» **What you need to do**
Give back an exact copy of the lines in the records below, from the line that has "Open Colheita trophy icon" through the line that has "height=1568, width=376. pos(137,483)", and nothing besides.

» **Records for processing**
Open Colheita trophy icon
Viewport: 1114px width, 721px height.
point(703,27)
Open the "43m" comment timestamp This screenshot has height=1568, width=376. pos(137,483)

...

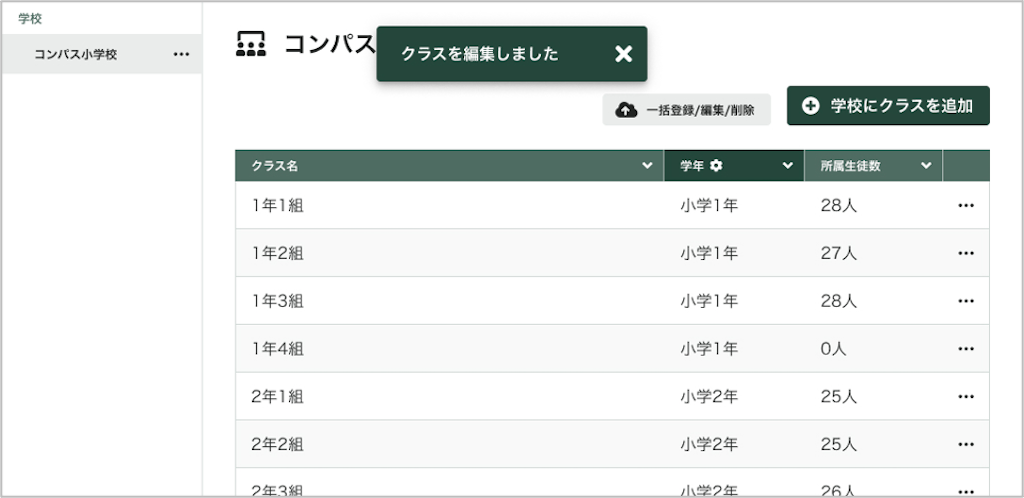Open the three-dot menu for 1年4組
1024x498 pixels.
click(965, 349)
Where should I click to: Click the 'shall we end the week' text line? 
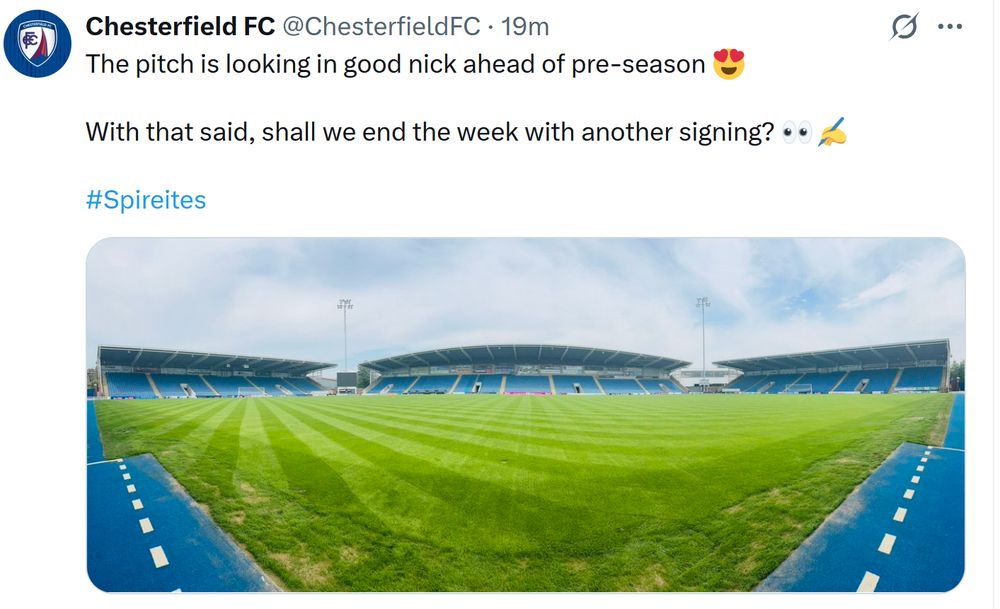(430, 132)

» **Your solution**
Open Colheita trophy icon
Viewport: 1114px width, 721px height.
point(703,27)
Open the "43m" comment timestamp This screenshot has height=1568, width=376. pos(137,483)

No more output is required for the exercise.